DOTALL ((?s)) changes the behavior of .:

  • Without it: . matches any character except \n
  • With it: . matches any character including \n

They are independent flags. You can use both, one, or neither.

Java
String input = "line1\nline2\nline3";

// Without MULTILINE: ^ only matches start of entire input
Pattern.compile("^\\w+").matcher(input).find();      // "line1"

// With MULTILINE: ^ matches start of each line
Pattern.compile("(?m)^\\w+").matcher(input).results()
    .map(MatchResult::group).toList(); // ["line1", "line2", "line3"]
How would you extract all key-value pairs from a config string like 'host=localhost;port=8080;debug=true'?

Use named capturing groups for clarity:

Java
Pattern p = Pattern.compile("(?<key>\\w+)=(?<value>[^;]+)");
Matcher m = p.matcher("host=localhost;port=8080;debug=true");

Map<String, String> config = new LinkedHashMap<>();
while (m.find()) {
    config.put(m.group("key"), m.group("value"));
}
// {host=localhost, port=8080, debug=true}

In Java 9+, you can use matcher.results() with streams for a more functional approach:

Java
Map<String, String> config = p.matcher(input).results()
    .collect(Collectors.toMap(
        mr -> mr.group("key"),
        mr -> mr.group("value")
    ));

Is Pattern thread-safe? Is Matcher thread-safe?

Pattern is immutable and thread-safe. You should compile it once and store it in a static final field.

Matcher is stateful and NOT thread-safe. It maintains internal state (current position, group captures, etc.). Each thread must create its own Matcher instance via pattern.matcher(input).

Java
// Correct concurrent usage
private static final Pattern PATTERN = Pattern.compile("\\d+");

// Each thread creates its own Matcher
public boolean validate(String input) {
    return PATTERN.matcher(input).matches(); // new Matcher each call
}
Write a regex to validate an IPv4 address.
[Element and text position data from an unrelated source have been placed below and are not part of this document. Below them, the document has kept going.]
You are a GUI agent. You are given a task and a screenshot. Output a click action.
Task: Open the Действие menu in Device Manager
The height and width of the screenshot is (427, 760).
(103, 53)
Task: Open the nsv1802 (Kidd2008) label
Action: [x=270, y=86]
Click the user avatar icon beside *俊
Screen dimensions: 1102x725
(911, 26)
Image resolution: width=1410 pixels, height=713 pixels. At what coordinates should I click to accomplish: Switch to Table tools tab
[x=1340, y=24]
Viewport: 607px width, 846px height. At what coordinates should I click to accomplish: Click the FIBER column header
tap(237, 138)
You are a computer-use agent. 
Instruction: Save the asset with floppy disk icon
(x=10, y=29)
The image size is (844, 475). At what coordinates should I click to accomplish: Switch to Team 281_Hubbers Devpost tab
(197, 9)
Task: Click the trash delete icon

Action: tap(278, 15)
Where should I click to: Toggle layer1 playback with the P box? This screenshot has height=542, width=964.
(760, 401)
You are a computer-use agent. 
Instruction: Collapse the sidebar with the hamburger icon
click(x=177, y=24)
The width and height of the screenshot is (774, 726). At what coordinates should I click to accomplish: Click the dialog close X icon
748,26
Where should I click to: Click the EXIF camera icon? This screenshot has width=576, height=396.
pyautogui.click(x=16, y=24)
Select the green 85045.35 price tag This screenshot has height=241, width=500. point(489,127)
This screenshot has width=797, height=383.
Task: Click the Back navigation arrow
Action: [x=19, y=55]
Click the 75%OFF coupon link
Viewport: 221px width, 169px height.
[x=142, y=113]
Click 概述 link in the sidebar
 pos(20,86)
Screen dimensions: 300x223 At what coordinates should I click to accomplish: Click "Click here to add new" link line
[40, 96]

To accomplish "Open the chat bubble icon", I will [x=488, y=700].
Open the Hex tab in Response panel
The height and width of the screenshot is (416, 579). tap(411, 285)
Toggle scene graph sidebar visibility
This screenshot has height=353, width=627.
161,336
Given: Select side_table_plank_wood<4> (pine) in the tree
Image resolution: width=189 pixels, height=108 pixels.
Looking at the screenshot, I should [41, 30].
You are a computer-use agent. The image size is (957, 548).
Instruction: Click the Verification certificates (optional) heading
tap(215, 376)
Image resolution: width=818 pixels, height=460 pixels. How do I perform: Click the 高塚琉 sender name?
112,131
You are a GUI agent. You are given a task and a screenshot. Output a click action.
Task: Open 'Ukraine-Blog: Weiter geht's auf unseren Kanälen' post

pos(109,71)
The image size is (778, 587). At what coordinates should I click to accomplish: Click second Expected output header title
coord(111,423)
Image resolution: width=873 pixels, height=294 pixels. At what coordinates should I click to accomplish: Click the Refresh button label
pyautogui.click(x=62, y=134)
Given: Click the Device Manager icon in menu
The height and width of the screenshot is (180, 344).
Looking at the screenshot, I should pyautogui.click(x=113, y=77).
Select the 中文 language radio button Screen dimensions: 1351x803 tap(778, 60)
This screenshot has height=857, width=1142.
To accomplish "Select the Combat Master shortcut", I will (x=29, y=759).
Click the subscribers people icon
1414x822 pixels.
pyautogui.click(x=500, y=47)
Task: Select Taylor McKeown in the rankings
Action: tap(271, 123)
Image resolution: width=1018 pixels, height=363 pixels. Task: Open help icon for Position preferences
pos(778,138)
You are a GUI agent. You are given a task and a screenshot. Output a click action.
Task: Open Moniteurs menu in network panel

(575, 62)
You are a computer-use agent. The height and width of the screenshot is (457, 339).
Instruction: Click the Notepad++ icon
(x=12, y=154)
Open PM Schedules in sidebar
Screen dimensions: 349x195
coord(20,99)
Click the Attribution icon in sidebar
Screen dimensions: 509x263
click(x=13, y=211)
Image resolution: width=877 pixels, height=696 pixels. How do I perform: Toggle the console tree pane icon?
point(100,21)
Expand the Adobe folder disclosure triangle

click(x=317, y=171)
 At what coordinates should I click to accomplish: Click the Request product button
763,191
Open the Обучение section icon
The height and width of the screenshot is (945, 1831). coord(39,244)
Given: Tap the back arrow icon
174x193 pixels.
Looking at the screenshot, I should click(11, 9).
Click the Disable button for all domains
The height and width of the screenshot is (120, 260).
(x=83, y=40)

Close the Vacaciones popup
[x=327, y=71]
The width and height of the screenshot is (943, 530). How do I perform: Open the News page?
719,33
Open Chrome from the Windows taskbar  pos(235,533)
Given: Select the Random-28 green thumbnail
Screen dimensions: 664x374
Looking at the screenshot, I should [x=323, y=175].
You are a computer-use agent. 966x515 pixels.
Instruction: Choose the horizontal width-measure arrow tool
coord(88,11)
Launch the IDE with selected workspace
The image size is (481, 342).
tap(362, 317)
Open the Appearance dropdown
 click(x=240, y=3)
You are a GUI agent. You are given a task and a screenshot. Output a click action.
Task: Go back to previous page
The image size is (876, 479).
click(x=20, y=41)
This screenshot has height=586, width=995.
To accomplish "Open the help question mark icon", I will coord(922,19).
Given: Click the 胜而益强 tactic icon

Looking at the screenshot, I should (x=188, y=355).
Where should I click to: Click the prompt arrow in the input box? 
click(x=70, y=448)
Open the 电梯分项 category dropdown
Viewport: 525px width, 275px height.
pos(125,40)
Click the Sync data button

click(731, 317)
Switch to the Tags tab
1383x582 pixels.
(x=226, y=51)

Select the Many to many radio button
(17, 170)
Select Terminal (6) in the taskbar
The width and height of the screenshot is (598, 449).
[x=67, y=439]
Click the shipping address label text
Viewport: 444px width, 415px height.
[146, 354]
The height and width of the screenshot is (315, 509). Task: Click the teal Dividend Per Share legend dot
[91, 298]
Each octet must be 0-255. This requires careful range handling:

Java
Pattern IPV4 = Pattern.compile(
    "^((25[0-5]|2[0-4]\\d|[01]?\\d\\d?)\\.){3}" +
    "(25[0-5]|2[0-4]\\d|[01]?\\d\\d?)$"
);

IPV4.matcher("192.168.1.1").matches();    // true
IPV4.matcher("255.255.255.255").matches(); // true
IPV4.matcher("256.1.1.1").matches();       // false
IPV4.matcher("1.2.3").matches();           // false

Breakdown of each octet: 25[0-5] matches 250-255, 2[0-4]\d matches 200-249, [01]?\d\d? matches 0-199. The order matters because the regex engine tries alternatives left-to-right.

In production, prefer InetAddress.getByName() with validation — regex cannot catch semantic issues like reserved ranges.